TVS is a key metric as oracle networks enable deterministic blockchain networks to connect to external systems and real-world economies while maintaining high standards of trust-minimization and security.
Transaction Value Enabled (TVE)
Transaction value enabled (TVE) is a Web3 metric that measures the aggregate monetary value of transactions facilitated by a protocol over a given time period. TVE is calculated by taking the sum of the USD value associated with each transaction that passed through a protocol during a given period. For example, if someone borrows \$100 USD worth of ETH on Aave and a Chainlink Price Feed is used to find the price, then the TVE of the transaction would be \$100 USD.
While TVS serves as a snapshot of value secured by key Web3 infrastructure at a particular moment, TVE is a flow metric that captures the value of activities across a period of time. Ultimately TVE is an advanced metric that provides more meaningful insights into the Web3 ecosystem.
An Emerging Web3 Economy
The evolution of Web3 has seen projects kickstart their growth through various incentivization models that attract developers, enable them to build next-generation applications, bring in users, and ultimately capture more value. Through this virtuous cycle of growth, the Web3 ecosystem continues to grow. More broadly, the growth of Web3 has followed a path similar to that of nation-state emerging economies. The industry attracted capital which enabled it to build core infrastructure and develop productive capacity. Now it’s ready to rapidly expand into new markets.

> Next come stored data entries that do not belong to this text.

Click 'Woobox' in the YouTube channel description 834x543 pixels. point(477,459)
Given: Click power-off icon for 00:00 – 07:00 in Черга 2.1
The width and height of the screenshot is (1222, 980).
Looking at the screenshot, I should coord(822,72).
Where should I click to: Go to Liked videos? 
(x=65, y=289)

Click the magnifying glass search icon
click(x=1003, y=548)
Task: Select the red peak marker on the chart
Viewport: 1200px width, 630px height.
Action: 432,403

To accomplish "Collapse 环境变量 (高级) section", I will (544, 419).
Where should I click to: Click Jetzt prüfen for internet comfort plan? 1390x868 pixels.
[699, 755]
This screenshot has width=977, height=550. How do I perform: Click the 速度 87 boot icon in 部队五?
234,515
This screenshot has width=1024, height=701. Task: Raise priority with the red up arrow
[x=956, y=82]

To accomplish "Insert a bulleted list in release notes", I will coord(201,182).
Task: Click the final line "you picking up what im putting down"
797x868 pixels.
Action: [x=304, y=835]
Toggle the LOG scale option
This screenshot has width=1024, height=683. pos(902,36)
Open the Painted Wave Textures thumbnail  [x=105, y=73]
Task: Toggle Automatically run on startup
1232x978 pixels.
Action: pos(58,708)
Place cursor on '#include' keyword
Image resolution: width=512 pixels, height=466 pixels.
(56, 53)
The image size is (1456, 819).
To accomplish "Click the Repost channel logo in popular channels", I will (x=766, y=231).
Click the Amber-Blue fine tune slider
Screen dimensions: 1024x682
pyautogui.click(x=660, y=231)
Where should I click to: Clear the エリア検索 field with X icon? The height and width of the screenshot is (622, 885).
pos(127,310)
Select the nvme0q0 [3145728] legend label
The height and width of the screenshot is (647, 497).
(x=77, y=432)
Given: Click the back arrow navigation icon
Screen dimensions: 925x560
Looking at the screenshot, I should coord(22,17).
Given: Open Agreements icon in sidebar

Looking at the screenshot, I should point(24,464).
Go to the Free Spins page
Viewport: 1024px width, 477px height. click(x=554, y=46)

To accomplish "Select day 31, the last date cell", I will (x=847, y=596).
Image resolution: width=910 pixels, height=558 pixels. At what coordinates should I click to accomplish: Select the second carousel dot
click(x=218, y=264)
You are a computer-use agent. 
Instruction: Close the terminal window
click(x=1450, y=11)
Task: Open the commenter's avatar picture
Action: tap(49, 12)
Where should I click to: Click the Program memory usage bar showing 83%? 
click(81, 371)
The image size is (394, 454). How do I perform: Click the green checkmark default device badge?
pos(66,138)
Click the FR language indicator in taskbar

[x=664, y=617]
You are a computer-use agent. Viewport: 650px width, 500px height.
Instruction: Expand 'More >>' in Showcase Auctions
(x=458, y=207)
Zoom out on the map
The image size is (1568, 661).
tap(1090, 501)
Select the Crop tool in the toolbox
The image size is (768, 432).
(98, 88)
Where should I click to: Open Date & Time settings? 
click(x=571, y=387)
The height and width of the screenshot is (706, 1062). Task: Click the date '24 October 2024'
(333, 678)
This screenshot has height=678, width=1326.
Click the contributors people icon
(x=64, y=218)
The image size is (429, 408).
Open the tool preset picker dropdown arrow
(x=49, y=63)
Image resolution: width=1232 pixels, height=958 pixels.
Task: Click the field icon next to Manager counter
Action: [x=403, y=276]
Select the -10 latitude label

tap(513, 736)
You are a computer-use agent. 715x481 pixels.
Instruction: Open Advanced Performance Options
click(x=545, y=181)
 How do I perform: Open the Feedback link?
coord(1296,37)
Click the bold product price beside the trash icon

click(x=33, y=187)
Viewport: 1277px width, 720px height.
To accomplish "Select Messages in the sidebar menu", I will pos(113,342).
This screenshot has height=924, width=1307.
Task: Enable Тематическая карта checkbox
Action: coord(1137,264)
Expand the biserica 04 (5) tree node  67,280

Chainlink decentralized oracle networks are playing a key role in this growth as they seamlessly and securely connect smart contracts with the real world, enabling Web3 ecosystems to transact with mature industries in developed markets across the globe. As Chainlink trust-minimized services underpin so much of the Web3 economy, Chainlink’s Transaction Value Enabled (TVE) will be a key Web3 metric that helps provide an insight into the overall impact of Web3 across the world economy.